- **EXERCISE**: Quote the whole listing exactly. Leave the pictures out of your copy.

- **DATA EXTRACTS**:
──────────────────────────────
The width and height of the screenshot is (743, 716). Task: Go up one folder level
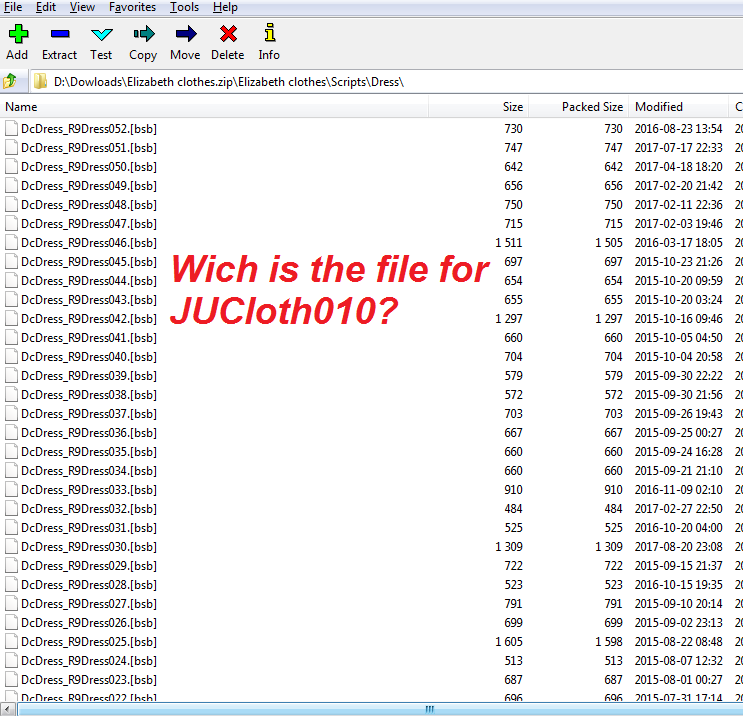pyautogui.click(x=11, y=81)
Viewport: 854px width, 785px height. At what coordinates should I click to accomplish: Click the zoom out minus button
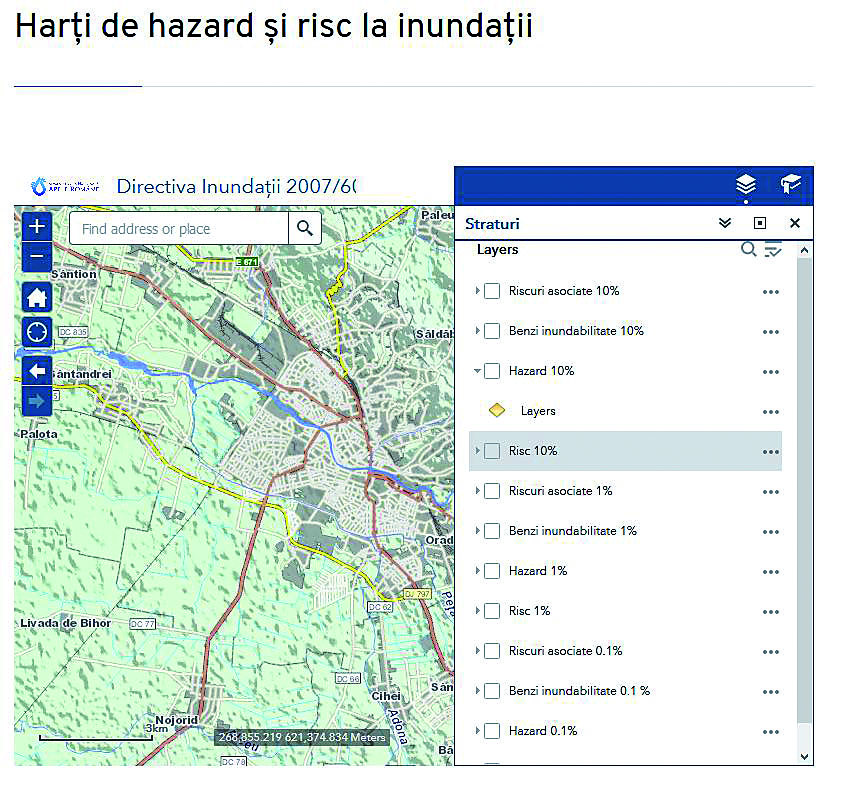pyautogui.click(x=37, y=257)
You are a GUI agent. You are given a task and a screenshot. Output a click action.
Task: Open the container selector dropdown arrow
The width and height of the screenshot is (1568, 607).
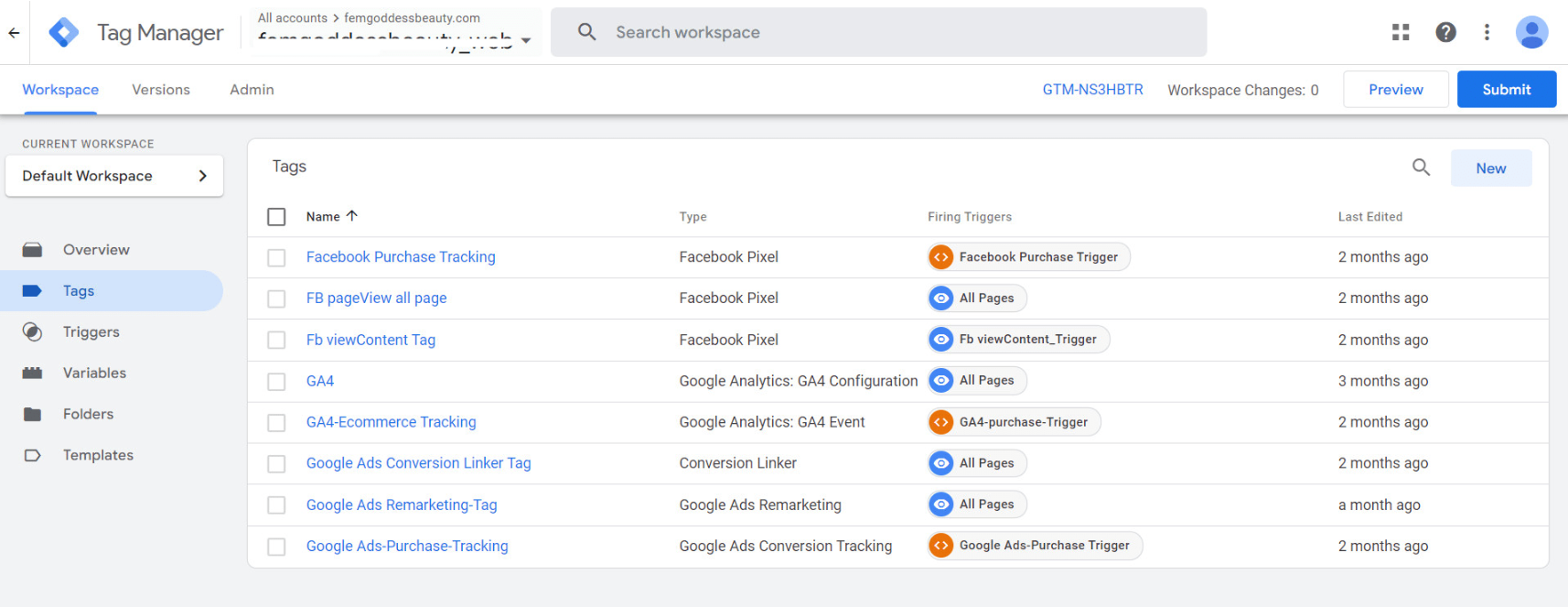pyautogui.click(x=526, y=40)
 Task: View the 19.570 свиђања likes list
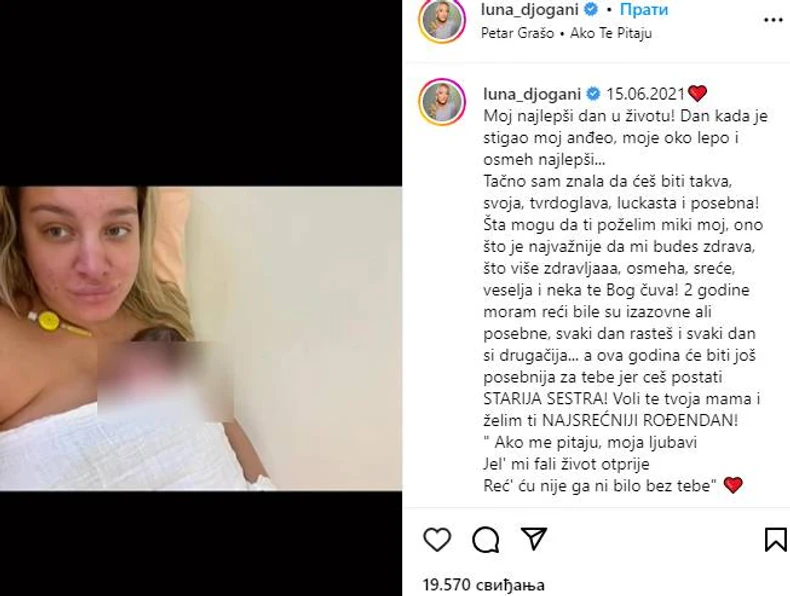pos(484,585)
──────────────────────────────
- **RESPONSE TO THIS TASK**:
The width and height of the screenshot is (743, 716). Task: Go up one folder level
pyautogui.click(x=11, y=81)
Viewport: 854px width, 785px height. At what coordinates should I click to accomplish: Click the zoom out minus button
pyautogui.click(x=37, y=257)
You are a GUI agent. You are given a task and a screenshot. Output a click action.
Task: Open the container selector dropdown arrow
The width and height of the screenshot is (1568, 607).
pyautogui.click(x=526, y=40)
 Task: View the 19.570 свиђања likes list
pos(484,585)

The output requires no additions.